When dealing with functions of multiple variables, partial derivatives are essential tools. They help in understanding how the function changes with respect to each variable individually. In our exercise, we started by calculating the partial derivatives of the function \( f(x, y) = x^2 + xy + 3y \). This involves differentiating the function with respect to each variable while treating other variables as constants.
For \( f(x, y) \), the partial derivative with respect to \( x \), denoted as \( f_x \), is calculated by treating \( y \) as a constant. Similarly, for the partial derivative with respect to \( y \), \( f_y \), \( x \) is treated as a constant.

• \( f_x = 2x + y \)
• \( f_y = x + 3 \)

These results help identify critical points by locating where both \( f_x \) and \( f_y \) equal zero.

A local maximum refers to a point where the function reaches a peak value in a specific region or neighborhood. This means that in close proximity to this point, there is no higher function value. To determine if a critical point is a local maximum, one needs to examine the second derivatives. However, in our exercise, the second derivative test showed that the critical point was neither a maximum nor a minimum.
Typically, if a point is a local maximum, this will be confirmed if the Hessian determinant \( D > 0 \) and the second partial derivative with respect to \( x \) is negative (\( f_{xx} < 0 \)), indicating a concave down curve at that point.

A local minimum indicates a point on the function where it attains a minimum value in its immediate area.
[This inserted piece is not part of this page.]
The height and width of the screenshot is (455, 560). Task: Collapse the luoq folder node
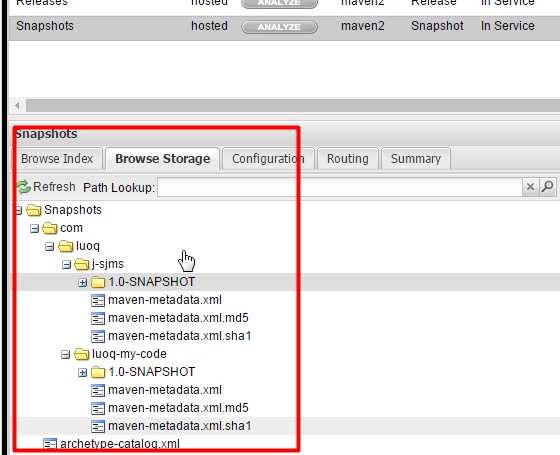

To find such points, we again refer to the second derivatives. In our exercise, we assessed whether the only critical point \((-3, 6)\) was a local minimum using the second derivative test.
For a critical point to be a local minimum:

• The Hessian determinant \( D \) must be greater than zero \( (D > 0) \).
• The second partial derivative with respect to \( x \) (\( f_{xx} \)) should be positive (\( f_{xx} > 0 \)), suggesting that the curve is concave up at the point.

In our case, \( D = -1 \), indicating neither a local maximum nor a local minimum.

The second derivative test is a valuable tool in determining the nature of a critical point found from a multivariable function. After identifying critical points using partial derivatives, the next step involves computing the second partial derivatives. These include \( f_{xx} \), \( f_{yy} \), and \( f_{xy} \), and they help form the Hessian determinant \( D \) given by:\[D = f_{xx}f_{yy} - (f_{xy})^2\]The sign of the determinant \( D \) is crucial:

• If \( D > 0 \) and \( f_{xx} > 0 \), the critical point is a local minimum.
• If \( D > 0 \) and \( f_{xx} < 0 \), the critical point is a local maximum.
• If \( D < 0 \), the critical point is a saddle point, indicating neither a local maximum nor minimum.

With \( D = -1 \) in our exercise, the point \((-3, 6)\) was identified as a saddle point. The test shows that despite being a critical point, it doesn’t lead to any extremum within its vicinity.